Hasta 1940, era como que la gente buscaba en el difunto la oportunidad para entregar sus ahorros al sacerdote para que éste hiciese los responsos por la nutrida cantidad de ánimas en el purgatorio. El padre Chinchilla y luego el padre Miranda no alcanzaban con tanta gente que solicitaba de sus intercepciones, tanto en el cementerio de El Chaparral (conocido como el cementerio de los pobres como en el cementerio de los ricos).
La ofrenda consistía en obsequios y una cantidad de dinero definida; y el sacerdote soltaba nombre tras nombre. Eran responsos rezados y cantados; unas frases en latín urgente: una rociada con agua bendita bastaba para cumplir con el sacro deber de honrar a los muertos.
El sacerdote, pasado el mediodía, recorriendo los cementerios. Lo mismo hizo el padre Luis Cuellar. Los sacerdotes holandeses que llegaron a mediados de la década del sesenta, poco a poco fueron cambiando esa tradición.
En los cementerios, se bebía aguardiente, y los familiares reunidos comían a un lado de la sepultura. Se hablaba, enfloraba, había música y hasta llanto con profusas lágrimas. Entrada la noche, los cementerios iban quedando solos. La iglesia, el cementerio y la cantina eran los tres instantes de un proceso en el Día de los Difuntos.
El 1 de noviembre se celebra en el cementerio de los ricos, y el 2 de noviembre en el cementerio de los pobres. Si bien es cierto ya no se efectúan responsos a domicilio, es ahora en las iglesias en donde se celebra la misa a los santos; pero la gente, desde muy tempranas horas, abarrota los cementerios. Las tumbas son limpiadas y a su vez pintadas.

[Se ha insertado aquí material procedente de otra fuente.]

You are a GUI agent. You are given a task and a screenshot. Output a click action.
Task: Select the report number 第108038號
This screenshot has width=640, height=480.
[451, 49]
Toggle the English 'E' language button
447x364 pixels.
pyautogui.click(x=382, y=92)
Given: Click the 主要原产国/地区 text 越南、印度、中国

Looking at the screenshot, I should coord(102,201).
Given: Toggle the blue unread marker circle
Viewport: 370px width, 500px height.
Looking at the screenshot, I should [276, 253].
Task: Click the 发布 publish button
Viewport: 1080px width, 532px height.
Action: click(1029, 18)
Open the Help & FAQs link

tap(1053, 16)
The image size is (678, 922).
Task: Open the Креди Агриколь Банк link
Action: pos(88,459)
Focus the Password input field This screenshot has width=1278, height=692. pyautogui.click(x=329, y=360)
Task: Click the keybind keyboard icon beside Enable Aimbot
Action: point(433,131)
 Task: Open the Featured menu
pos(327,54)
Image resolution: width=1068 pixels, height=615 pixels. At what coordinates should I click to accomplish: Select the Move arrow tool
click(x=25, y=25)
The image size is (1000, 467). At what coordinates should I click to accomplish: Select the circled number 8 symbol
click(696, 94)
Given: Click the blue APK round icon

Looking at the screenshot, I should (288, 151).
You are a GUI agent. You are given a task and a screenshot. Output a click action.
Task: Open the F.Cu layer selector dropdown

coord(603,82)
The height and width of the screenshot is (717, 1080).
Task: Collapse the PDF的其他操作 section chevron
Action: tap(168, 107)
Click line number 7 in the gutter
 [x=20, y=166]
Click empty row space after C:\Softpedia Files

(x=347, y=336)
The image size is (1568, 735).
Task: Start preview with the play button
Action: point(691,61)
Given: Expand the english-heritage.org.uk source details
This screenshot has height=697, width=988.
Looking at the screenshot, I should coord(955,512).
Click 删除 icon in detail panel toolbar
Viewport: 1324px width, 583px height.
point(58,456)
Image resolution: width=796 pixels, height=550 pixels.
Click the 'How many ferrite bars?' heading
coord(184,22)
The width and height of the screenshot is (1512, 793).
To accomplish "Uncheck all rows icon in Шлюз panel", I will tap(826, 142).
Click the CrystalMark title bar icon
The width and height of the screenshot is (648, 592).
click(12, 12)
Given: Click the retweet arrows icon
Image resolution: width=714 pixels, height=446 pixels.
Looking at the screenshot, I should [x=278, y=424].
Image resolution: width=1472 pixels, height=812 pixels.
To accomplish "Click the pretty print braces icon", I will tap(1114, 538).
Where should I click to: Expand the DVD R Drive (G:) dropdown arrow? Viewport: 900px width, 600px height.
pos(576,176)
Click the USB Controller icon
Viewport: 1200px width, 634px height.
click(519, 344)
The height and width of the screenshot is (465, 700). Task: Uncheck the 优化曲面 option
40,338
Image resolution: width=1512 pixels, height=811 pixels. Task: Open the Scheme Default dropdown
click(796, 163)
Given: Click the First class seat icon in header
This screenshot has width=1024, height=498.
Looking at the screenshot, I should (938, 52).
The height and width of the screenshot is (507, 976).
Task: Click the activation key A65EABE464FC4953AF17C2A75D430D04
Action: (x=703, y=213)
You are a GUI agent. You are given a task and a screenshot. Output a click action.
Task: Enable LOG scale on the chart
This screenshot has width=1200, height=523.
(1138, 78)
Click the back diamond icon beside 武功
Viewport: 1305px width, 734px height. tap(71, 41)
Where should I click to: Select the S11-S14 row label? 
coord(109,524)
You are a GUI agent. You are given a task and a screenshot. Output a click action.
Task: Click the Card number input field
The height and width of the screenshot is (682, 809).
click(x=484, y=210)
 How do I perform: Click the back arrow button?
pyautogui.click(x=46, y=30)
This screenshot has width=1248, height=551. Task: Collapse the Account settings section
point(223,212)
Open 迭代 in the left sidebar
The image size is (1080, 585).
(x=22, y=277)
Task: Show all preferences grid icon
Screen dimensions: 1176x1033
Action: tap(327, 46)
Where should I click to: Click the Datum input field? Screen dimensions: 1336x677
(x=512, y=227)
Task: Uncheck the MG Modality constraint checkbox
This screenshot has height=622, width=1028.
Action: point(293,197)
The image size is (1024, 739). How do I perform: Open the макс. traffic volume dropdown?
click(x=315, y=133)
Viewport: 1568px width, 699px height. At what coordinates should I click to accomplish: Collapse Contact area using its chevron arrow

Los familiares que se congregan y vienen de todas partes del país aprovechan para visitar a sus familiares e ir juntos al cementerio para ver la tumba de sus familiares difuntos: los recuerdos de cómo era en vida vienen a la mente.
La tumba se adorna con la debida dedicación con flores naturales, de papel encerado, gallardetes, etc.
En otros tiempos, en los cementerios eran buenas cantidades de hombres y niños los que se dedicaban al trabajo remunerado de limpiar, ‘chelear’ con agua y cal y pintar bóvedas y letras desteñidas, ofreciendo color dorado o plateado. En coro se escuchaba el grito de niños y adultos: “¡Le pintamos las cruces y le damos la letra dorada!”.
En la calle y en la entrada de los cementerios son cientos de comerciantes, ofreciendo desde flores, cortinas, candelas, bebidas, pasteles, hojuelas con miel de panela, tamales y hasta jícamas, ya que es la época cuando inicia la cosecha de este tubérculo. “Es un deber para los que quedan visitar y enflorar a sus seres queridos ya muertos en el Día de los Difuntos.” Ese deber se nota muy claramente en Ilobasco.
Mientras tanto, en el «cementerio de los ricos», así como en el «cementerio de los pobres», -como son conocidos por los pobladores – cientos de personas se congregan el 1º. de noviembre – en el cementerio de los pobres- para enflorar a sus muertos y saludar a familiares y amigos.